Nauczyciele-związkowcy z “Solidarności" w Poznaniu wezwani na dywanik do szefa związku Piotra Dudy. Jak dowiedział się reporter RMF FM taka decyzja zapadła na ostatnim posiedzeniu Sztabu Protestacyjno-Strajkowego. Powodem awantury ma być decyzja związkowców z Poznania o współpracy z lokalnymi strukturami Związku Nauczycielstwa Polskiego.

Kierownictwu nie podoba się taka współpraca, gdyż ma coraz większe obawy, że oddolna kooperacja między niezadowolonymi nauczycielami może się poszerzać. Związkowcy z Poznania piszą, że mają sygnały o pomysłach współpracy między nauczycielami ze Śremu i Gdańska.

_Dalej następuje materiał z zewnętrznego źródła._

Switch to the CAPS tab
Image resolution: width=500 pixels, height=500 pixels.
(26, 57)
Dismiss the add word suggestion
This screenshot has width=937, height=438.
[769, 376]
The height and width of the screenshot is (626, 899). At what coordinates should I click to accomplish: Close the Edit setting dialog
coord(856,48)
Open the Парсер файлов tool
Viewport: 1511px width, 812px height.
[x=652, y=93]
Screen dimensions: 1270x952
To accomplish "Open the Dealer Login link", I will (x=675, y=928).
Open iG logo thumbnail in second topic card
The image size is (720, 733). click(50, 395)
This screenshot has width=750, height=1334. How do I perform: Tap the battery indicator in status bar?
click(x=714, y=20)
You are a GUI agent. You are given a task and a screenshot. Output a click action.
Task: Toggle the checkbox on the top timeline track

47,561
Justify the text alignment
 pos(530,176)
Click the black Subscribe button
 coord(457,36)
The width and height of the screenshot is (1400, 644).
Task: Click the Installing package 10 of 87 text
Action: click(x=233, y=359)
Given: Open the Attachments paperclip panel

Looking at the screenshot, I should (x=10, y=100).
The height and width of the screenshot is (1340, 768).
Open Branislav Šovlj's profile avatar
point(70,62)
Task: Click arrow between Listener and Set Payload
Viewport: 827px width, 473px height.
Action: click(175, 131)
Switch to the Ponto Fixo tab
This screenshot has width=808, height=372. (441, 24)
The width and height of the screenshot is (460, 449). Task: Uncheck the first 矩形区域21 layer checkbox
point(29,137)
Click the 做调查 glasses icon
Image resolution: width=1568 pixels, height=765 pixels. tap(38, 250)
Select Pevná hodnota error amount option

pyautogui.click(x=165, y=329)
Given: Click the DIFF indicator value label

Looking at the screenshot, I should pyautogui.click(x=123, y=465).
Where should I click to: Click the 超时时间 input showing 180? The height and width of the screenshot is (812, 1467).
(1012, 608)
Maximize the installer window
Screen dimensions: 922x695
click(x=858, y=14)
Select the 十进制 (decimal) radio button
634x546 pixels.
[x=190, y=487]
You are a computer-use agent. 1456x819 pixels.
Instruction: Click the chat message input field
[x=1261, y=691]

Współpracą z ZNP mają być także zainteresowani członkowie “Solidarności" z Torunia i Kłodzka.

Solidarność, która dopiero kilka miesięcy temu - po naciskach nauczycieli - zaczęła krytykować Annę Zalewską, stanowczo podkreśla, że nie będzie współpracować z innymi związkami i zamierza protestować samodzielnie.

Ostatnio członkowie “Solidarności" odwiedzili senatorów PiS z listą swoich postulatów dotyczących nauczycieli.